_TASK REQUIREMENTS_: The reply should contain every line of the data, repeated exactly, and no pictures.

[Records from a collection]
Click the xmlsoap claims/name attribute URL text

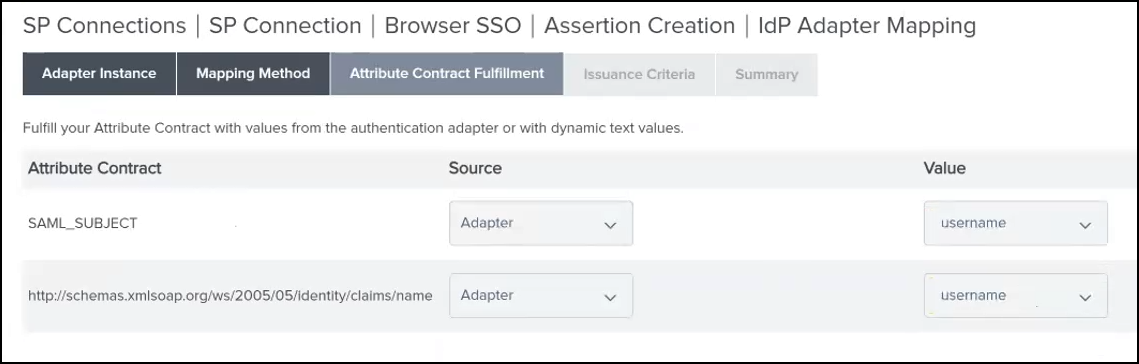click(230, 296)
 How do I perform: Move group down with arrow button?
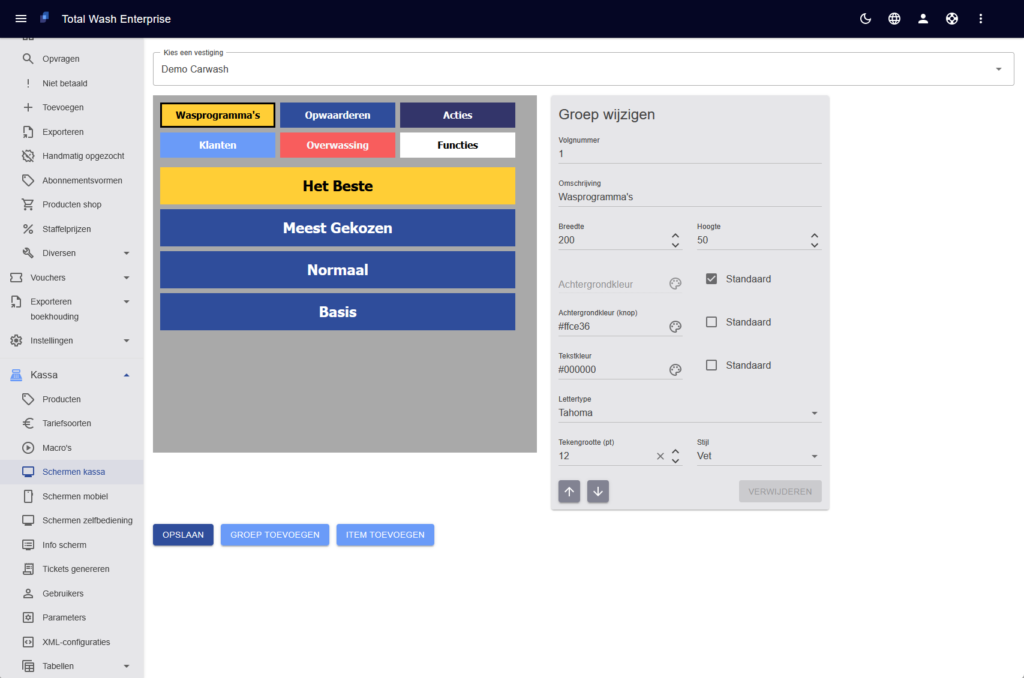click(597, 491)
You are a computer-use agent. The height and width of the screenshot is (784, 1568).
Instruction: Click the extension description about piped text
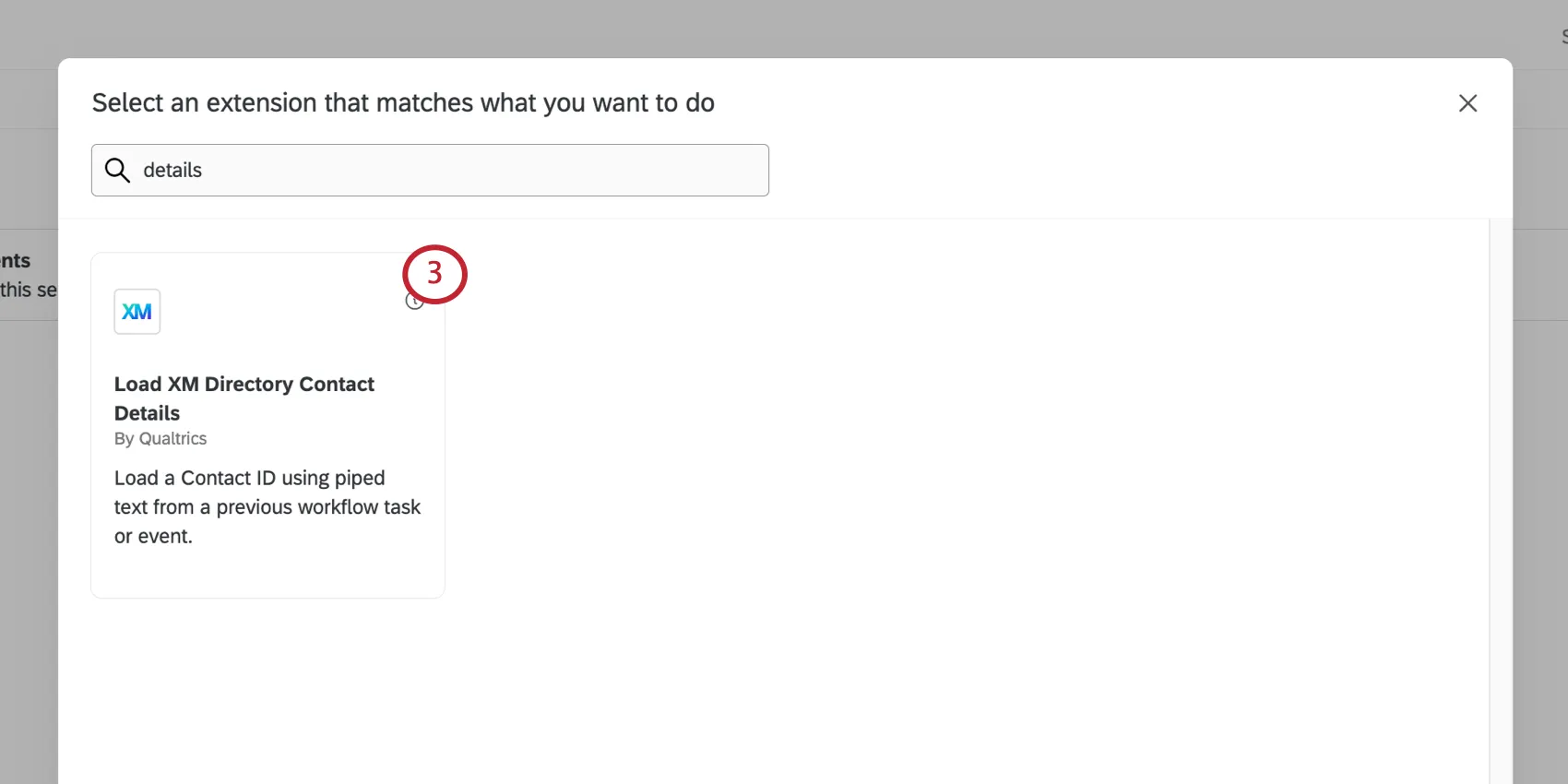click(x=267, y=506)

_EXERCISE RESULT_:
Click the xmlsoap claims/name attribute URL text

click(230, 296)
 How do I perform: Move group down with arrow button?
click(597, 491)
You are a computer-use agent. The height and width of the screenshot is (784, 1568).
Instruction: Click the extension description about piped text
click(x=267, y=506)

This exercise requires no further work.